## Dataset entries
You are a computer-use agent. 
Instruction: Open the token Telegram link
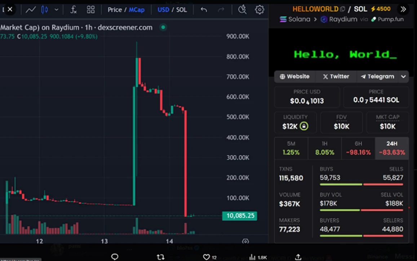[377, 76]
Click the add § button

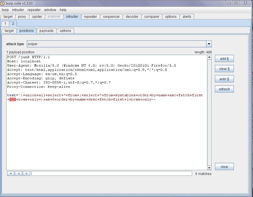[x=224, y=59]
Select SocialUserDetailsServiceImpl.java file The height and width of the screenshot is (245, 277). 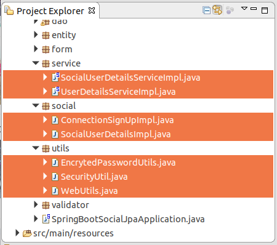130,78
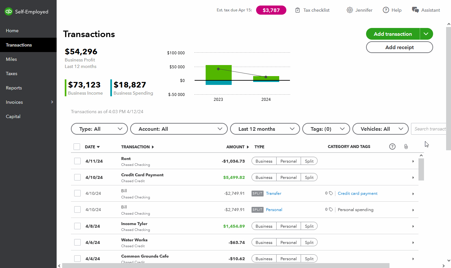Toggle the select-all transactions checkbox

[77, 147]
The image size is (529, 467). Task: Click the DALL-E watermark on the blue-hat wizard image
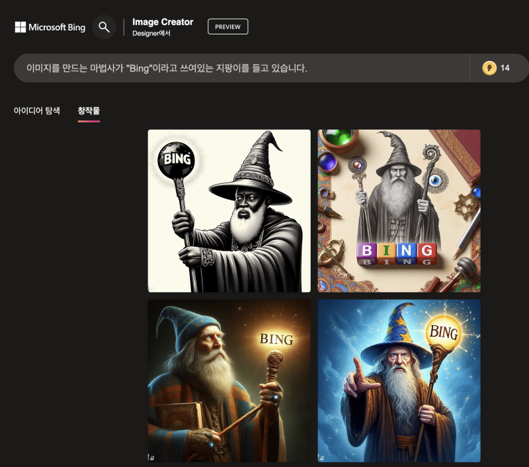pos(153,456)
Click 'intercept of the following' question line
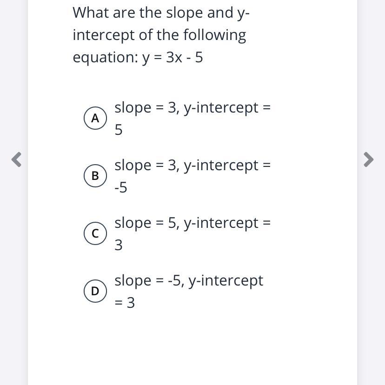 click(x=159, y=35)
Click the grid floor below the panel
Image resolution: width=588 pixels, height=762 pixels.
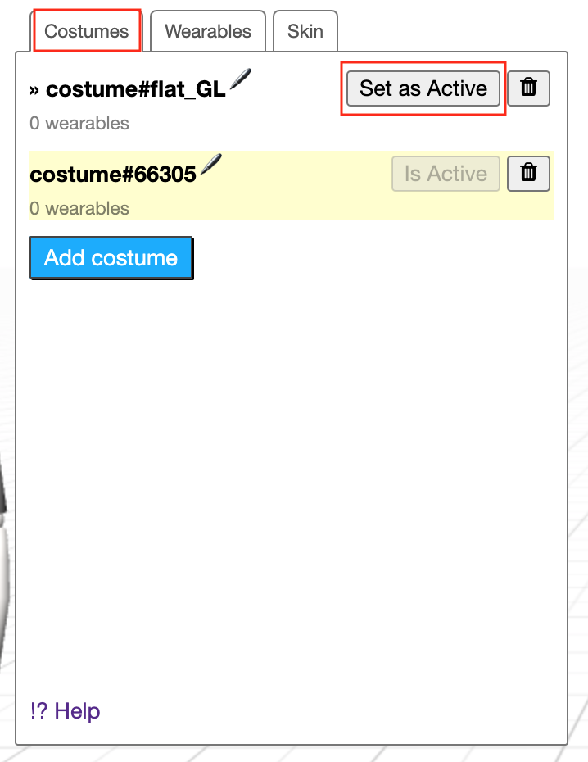[295, 754]
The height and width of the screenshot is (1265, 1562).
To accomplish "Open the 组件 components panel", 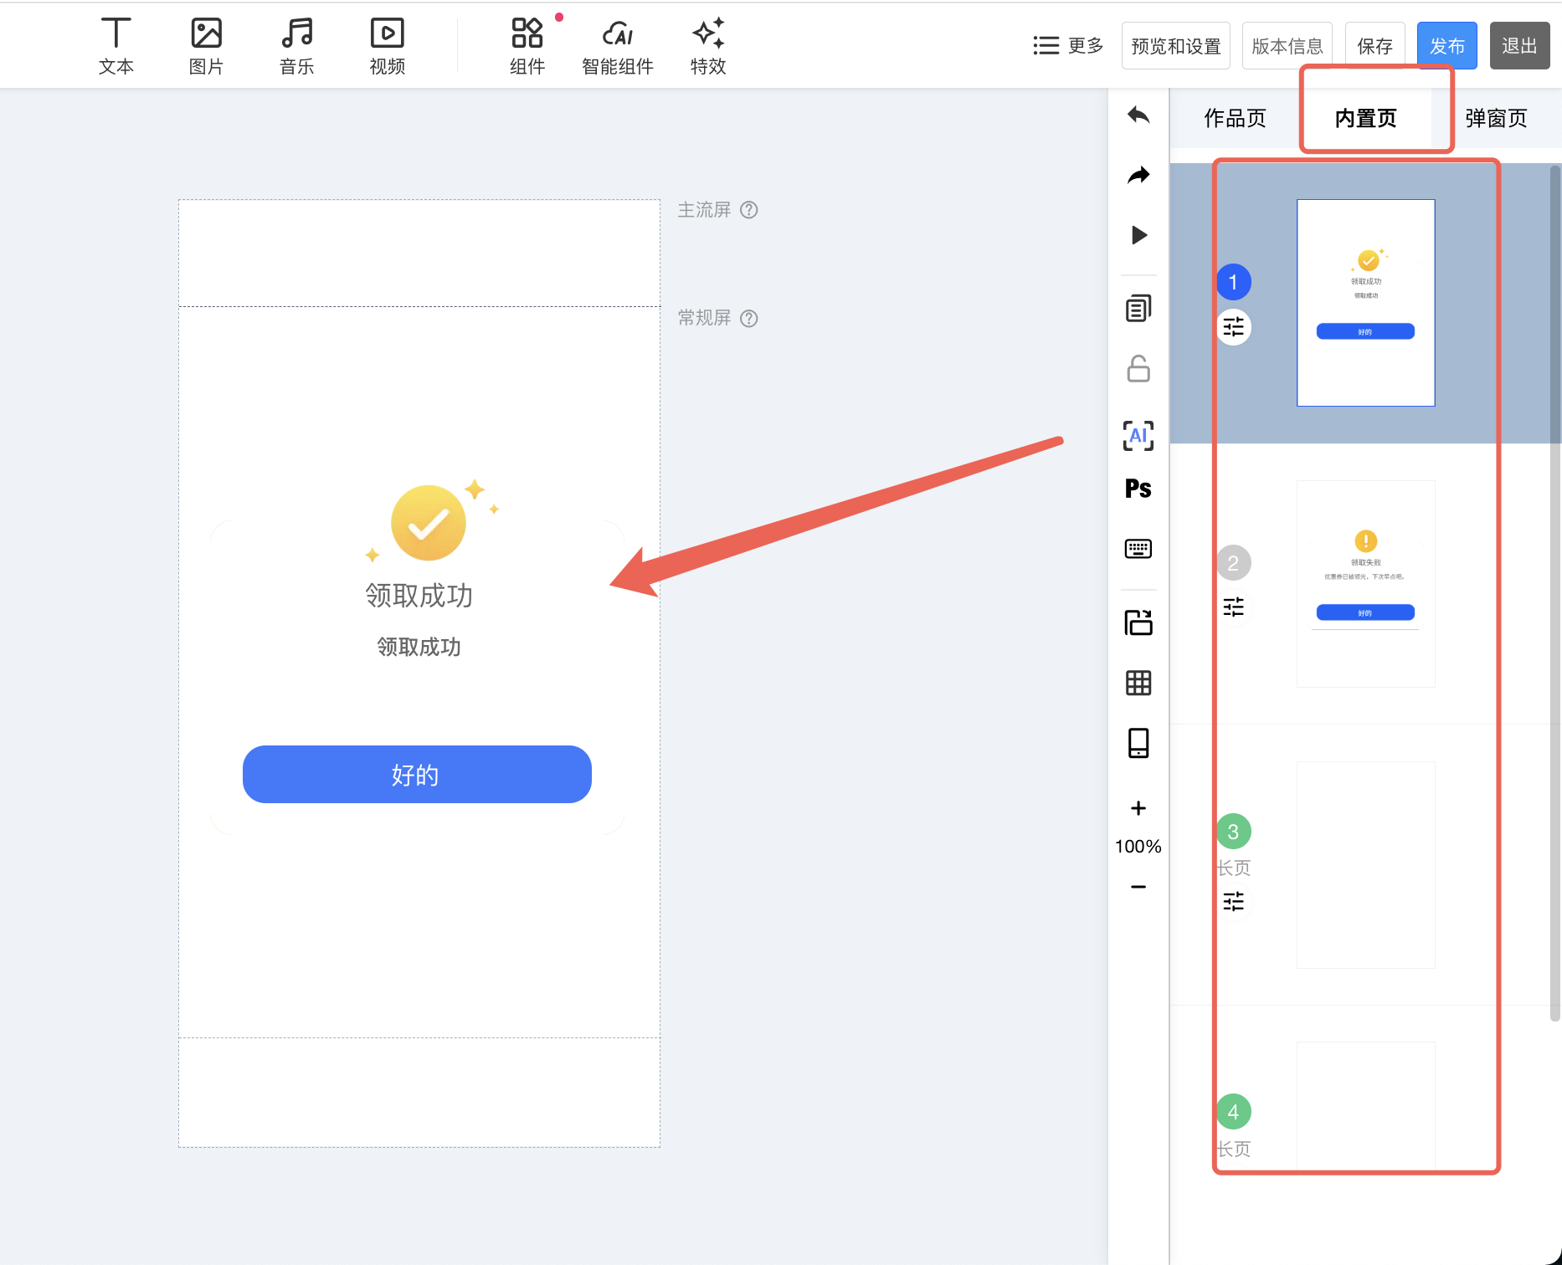I will pyautogui.click(x=527, y=46).
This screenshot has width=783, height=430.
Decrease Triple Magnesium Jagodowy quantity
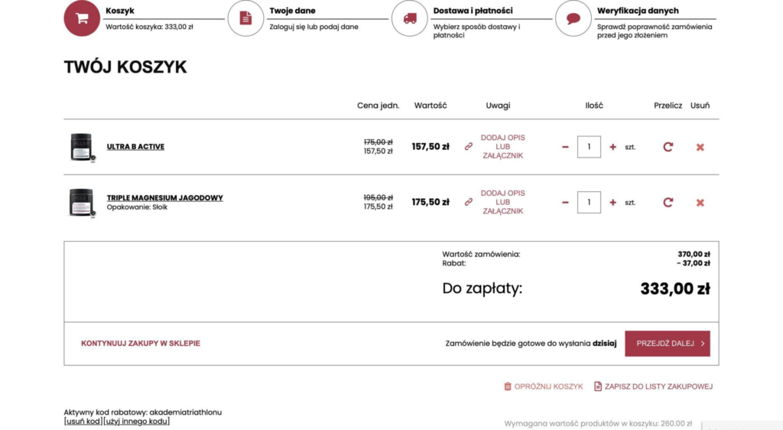565,203
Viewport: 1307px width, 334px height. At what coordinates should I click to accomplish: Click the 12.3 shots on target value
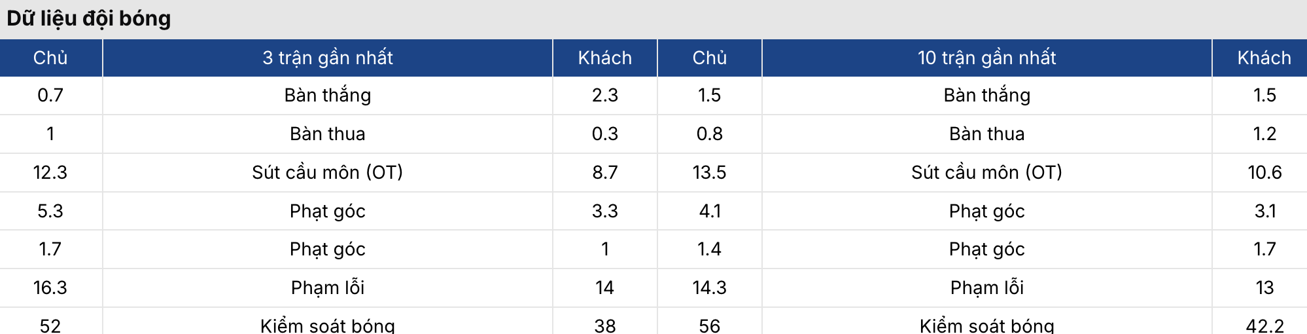pos(50,172)
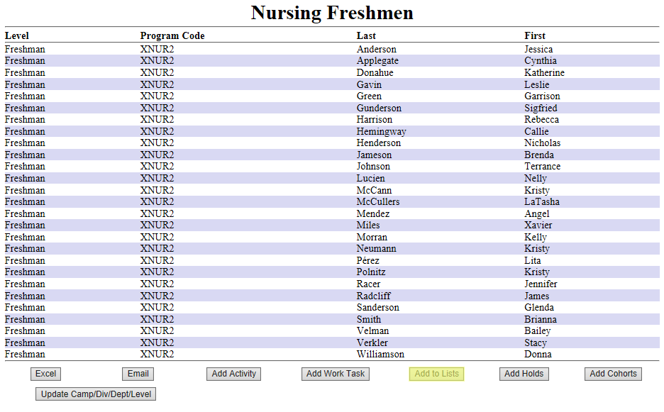Screen dimensions: 664x412
Task: Select the Anderson last name cell
Action: tap(376, 49)
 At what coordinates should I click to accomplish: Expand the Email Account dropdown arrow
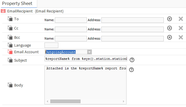click(90, 52)
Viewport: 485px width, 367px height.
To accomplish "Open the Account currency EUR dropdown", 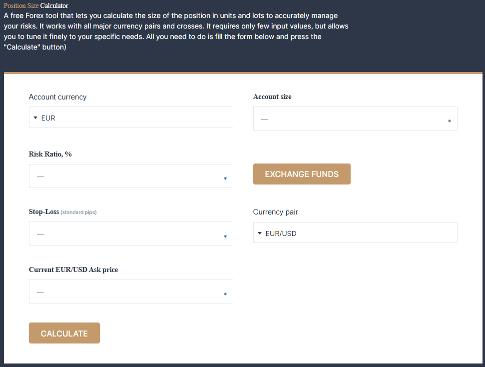I will pos(131,117).

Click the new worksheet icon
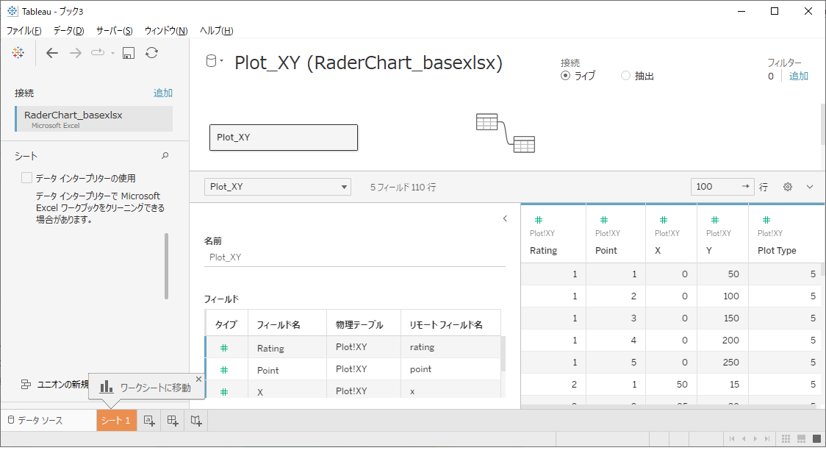click(x=149, y=421)
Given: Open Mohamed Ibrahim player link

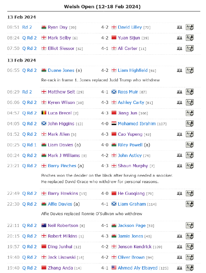Looking at the screenshot, I should click(137, 124).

## Problem requirements
In the entries above, find the line with "This screenshot has width=783, height=430." and the line with "Viewport: 485px width, 367px height.". Write out exactly those two lines and every line between them, pictures excluded.

## Solution for this exercise
This screenshot has width=783, height=430.
Decrease Triple Magnesium Jagodowy quantity
565,203
Viewport: 1307px width, 334px height. At what coordinates should I click to accomplish: Click the 12.3 shots on target value
pos(50,172)
Screen dimensions: 664x412
Task: Select the Anderson last name cell
Action: tap(376, 49)
 At what coordinates should I click to accomplish: Expand the Email Account dropdown arrow
click(90, 52)
Viewport: 485px width, 367px height.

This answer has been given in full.